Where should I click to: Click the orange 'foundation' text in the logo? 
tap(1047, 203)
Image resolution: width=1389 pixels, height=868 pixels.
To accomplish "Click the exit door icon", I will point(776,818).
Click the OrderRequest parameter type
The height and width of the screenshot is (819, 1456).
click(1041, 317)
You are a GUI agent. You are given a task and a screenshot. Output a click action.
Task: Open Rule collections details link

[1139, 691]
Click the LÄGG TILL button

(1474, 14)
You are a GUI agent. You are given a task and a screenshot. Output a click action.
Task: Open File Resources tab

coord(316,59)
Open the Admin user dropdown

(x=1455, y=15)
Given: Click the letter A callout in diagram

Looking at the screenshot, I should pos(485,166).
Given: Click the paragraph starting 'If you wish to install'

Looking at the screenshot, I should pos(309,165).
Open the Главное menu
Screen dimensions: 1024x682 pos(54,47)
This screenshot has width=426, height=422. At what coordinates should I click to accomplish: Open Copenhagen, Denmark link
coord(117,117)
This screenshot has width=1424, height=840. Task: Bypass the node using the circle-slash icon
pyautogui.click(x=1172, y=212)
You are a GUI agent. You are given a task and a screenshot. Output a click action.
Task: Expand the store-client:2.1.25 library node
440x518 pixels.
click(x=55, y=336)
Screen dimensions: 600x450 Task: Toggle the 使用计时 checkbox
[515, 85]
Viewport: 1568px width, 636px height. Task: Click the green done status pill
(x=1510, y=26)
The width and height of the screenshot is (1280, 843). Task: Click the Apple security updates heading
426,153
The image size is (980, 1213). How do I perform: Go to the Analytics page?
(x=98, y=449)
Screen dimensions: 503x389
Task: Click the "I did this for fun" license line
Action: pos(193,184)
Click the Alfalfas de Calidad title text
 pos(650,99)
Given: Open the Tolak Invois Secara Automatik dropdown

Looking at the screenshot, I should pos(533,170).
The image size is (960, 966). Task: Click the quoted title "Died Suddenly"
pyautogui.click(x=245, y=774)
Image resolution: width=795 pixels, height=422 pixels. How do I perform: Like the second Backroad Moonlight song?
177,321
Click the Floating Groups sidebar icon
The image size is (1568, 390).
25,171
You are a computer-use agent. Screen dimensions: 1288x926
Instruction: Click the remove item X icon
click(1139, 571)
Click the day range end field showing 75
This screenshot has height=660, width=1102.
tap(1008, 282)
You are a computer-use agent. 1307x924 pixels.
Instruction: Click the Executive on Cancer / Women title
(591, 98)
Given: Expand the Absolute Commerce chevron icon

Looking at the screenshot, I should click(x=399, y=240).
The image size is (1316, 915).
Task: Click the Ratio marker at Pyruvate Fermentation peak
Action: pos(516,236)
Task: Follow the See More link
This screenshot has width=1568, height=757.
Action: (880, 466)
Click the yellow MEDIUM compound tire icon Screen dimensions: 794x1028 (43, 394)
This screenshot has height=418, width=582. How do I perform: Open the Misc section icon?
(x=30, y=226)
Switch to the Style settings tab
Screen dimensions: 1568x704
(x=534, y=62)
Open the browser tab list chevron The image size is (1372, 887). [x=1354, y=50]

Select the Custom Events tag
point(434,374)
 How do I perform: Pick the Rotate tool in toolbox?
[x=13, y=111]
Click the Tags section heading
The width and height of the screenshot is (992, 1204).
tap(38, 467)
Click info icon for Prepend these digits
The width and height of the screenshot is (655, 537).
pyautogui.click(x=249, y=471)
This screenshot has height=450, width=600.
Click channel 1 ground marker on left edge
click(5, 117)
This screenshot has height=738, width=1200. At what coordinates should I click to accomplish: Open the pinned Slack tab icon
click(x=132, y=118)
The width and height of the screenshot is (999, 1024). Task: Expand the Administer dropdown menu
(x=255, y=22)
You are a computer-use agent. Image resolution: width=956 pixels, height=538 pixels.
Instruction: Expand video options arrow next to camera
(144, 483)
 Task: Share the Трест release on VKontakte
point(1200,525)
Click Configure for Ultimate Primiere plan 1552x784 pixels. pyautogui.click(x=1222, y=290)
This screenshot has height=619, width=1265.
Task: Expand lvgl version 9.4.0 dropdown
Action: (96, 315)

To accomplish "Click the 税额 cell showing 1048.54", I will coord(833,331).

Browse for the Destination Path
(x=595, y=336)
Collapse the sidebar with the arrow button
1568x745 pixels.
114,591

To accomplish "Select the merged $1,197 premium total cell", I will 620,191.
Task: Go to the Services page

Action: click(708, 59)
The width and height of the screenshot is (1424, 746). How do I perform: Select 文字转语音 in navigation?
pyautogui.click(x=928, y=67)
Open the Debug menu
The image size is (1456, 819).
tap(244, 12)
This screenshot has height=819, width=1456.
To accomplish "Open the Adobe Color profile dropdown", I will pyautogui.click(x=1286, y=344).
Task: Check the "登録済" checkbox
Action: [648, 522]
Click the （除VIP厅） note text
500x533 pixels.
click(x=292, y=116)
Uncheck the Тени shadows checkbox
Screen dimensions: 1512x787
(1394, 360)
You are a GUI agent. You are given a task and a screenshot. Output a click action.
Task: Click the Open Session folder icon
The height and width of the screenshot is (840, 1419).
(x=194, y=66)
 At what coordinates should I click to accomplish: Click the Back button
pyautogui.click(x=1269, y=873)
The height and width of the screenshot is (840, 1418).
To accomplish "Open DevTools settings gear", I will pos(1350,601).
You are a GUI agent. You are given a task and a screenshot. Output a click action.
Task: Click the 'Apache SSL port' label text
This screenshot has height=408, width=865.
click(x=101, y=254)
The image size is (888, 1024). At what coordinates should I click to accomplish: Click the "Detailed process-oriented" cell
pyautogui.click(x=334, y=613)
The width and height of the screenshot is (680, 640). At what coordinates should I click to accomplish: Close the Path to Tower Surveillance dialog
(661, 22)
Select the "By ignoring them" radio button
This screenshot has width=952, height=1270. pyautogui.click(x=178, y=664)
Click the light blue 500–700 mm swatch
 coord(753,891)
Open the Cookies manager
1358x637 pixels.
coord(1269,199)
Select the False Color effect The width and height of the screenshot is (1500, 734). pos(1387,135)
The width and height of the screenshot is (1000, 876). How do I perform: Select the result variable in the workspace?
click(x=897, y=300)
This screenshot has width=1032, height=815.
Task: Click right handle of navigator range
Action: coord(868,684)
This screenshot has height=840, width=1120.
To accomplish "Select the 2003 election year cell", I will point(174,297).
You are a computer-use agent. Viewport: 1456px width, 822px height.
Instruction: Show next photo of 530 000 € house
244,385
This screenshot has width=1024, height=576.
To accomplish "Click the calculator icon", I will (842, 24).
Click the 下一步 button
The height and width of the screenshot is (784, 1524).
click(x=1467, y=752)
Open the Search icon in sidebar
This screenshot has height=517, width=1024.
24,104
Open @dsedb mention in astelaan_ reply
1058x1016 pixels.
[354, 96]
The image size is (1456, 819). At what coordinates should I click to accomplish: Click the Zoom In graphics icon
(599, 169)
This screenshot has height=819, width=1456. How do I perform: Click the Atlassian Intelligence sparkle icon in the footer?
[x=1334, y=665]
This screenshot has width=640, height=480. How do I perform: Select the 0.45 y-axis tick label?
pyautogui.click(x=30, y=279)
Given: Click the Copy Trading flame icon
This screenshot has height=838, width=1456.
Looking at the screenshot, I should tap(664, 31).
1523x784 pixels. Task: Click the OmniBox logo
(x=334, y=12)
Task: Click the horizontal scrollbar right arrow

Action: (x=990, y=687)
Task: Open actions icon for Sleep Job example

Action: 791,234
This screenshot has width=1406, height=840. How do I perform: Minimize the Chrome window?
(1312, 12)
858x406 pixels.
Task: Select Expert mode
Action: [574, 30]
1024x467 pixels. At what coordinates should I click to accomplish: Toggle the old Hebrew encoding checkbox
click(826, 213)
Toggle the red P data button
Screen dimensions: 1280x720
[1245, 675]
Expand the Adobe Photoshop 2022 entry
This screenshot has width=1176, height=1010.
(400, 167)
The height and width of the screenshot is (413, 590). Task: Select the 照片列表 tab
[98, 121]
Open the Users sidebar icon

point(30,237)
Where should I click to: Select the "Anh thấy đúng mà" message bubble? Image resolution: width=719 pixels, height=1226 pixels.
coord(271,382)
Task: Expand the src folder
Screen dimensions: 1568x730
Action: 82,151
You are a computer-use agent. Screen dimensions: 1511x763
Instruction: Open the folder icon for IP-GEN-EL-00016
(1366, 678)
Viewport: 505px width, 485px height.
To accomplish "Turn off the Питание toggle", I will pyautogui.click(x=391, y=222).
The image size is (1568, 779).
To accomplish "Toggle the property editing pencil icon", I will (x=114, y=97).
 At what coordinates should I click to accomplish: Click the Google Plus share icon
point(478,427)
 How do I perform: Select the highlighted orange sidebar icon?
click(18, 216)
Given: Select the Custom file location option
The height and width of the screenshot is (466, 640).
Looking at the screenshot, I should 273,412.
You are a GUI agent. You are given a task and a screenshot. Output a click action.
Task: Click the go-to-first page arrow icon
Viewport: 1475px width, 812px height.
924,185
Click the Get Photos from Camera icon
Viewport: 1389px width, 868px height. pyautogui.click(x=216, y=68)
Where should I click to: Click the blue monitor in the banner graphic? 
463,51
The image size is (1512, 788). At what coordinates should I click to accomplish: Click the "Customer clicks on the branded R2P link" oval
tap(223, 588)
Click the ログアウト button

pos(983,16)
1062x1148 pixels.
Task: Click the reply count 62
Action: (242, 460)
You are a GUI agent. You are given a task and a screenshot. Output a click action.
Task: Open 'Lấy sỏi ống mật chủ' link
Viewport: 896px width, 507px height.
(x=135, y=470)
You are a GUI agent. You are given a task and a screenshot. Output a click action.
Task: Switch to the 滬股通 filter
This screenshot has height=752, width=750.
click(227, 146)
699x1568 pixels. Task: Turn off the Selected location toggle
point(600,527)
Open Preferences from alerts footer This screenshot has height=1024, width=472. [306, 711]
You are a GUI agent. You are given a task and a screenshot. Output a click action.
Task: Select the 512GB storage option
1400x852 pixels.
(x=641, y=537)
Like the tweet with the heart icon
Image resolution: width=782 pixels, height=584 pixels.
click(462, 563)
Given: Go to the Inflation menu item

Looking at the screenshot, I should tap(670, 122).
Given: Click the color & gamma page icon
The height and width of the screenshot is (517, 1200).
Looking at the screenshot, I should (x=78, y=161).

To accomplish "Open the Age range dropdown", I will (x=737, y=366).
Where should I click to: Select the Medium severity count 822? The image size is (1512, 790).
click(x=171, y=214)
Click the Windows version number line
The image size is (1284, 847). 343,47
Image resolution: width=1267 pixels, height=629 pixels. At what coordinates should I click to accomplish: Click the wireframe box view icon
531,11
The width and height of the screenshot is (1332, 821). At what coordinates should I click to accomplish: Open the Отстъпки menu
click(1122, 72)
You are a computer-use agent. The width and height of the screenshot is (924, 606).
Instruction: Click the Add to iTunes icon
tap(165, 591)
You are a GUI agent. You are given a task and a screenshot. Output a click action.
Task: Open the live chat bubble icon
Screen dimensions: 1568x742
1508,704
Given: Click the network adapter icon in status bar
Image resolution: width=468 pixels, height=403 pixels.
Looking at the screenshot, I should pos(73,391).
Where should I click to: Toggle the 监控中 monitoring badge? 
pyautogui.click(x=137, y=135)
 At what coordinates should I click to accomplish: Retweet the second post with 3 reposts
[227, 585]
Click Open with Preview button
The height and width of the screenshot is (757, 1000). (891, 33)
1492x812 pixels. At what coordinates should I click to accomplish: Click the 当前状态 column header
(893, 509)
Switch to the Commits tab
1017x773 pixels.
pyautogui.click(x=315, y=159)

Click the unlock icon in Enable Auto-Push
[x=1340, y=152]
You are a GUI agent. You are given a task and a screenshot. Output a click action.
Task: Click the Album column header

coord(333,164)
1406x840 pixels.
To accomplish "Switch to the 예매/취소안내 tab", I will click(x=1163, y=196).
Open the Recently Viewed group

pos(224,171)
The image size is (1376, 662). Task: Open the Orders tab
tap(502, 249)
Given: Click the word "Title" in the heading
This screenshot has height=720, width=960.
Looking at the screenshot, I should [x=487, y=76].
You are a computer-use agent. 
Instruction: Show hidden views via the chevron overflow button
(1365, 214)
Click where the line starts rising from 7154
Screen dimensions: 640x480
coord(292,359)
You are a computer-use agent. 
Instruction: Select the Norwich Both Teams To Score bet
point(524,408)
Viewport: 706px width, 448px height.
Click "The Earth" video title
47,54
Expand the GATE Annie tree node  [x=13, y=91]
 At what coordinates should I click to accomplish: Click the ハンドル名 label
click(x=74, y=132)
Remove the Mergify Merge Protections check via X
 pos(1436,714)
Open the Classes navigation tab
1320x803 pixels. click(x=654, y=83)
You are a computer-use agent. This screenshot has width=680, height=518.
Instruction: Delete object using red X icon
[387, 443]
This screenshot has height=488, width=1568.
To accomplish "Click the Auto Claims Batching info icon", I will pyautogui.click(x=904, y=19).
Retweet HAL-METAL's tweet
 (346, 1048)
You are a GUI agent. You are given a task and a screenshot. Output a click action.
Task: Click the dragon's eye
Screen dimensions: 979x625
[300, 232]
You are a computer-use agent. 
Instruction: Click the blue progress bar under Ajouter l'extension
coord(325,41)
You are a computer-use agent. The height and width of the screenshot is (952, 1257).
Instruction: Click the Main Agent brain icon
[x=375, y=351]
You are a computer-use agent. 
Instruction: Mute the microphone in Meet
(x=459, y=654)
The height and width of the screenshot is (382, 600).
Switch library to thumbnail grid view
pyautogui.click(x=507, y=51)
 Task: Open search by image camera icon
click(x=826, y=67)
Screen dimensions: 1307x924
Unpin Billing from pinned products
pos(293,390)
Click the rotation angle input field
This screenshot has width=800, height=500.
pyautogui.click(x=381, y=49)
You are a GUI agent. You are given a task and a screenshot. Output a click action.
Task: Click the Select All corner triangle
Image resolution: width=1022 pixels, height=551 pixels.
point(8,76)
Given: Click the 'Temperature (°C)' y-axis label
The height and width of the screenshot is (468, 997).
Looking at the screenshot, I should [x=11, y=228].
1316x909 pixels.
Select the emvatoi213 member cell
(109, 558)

_ _ _ _ _ _ _

Rewrite the part of the rows above that opens with the line containing "1406x840 pixels." and closes with the line containing "pos(293,390)" as a numbered list, leaving out blank lines.

1. 1406x840 pixels.
2. To accomplish "Switch to the 예매/취소안내 tab", I will click(x=1163, y=196).
3. Open the Recently Viewed group
4. pos(224,171)
5. The image size is (1376, 662). Task: Open the Orders tab
6. tap(502, 249)
7. Given: Click the word "Title" in the heading
8. This screenshot has height=720, width=960.
9. Looking at the screenshot, I should [x=487, y=76].
10. You are a computer-use agent. 
11. Instruction: Show hidden views via the chevron overflow button
12. (1365, 214)
13. Click where the line starts rising from 7154
14. Screen dimensions: 640x480
15. coord(292,359)
16. You are a computer-use agent. 
17. Instruction: Select the Norwich Both Teams To Score bet
18. point(524,408)
19. Viewport: 706px width, 448px height.
20. Click "The Earth" video title
21. 47,54
22. Expand the GATE Annie tree node  [x=13, y=91]
23.  At what coordinates should I click to accomplish: Click the ハンドル名 label
24. click(x=74, y=132)
25. Remove the Mergify Merge Protections check via X
26.  pos(1436,714)
27. Open the Classes navigation tab
28. 1320x803 pixels. click(x=654, y=83)
29. You are a computer-use agent. This screenshot has width=680, height=518.
30. Instruction: Delete object using red X icon
31. [387, 443]
32. This screenshot has height=488, width=1568.
33. To accomplish "Click the Auto Claims Batching info icon", I will pyautogui.click(x=904, y=19).
34. Retweet HAL-METAL's tweet
35.  (346, 1048)
36. You are a GUI agent. You are given a task and a screenshot. Output a click action.
37. Task: Click the dragon's eye
38. Screen dimensions: 979x625
39. [300, 232]
40. You are a computer-use agent. 
41. Instruction: Click the blue progress bar under Ajouter l'extension
42. coord(325,41)
43. You are a computer-use agent. The height and width of the screenshot is (952, 1257).
44. Instruction: Click the Main Agent brain icon
45. [x=375, y=351]
46. You are a computer-use agent. 
47. Instruction: Mute the microphone in Meet
48. (x=459, y=654)
49. The height and width of the screenshot is (382, 600).
50. Switch library to thumbnail grid view
51. pyautogui.click(x=507, y=51)
52.  Task: Open search by image camera icon
53. click(x=826, y=67)
54. Screen dimensions: 1307x924
55. Unpin Billing from pinned products
56. pos(293,390)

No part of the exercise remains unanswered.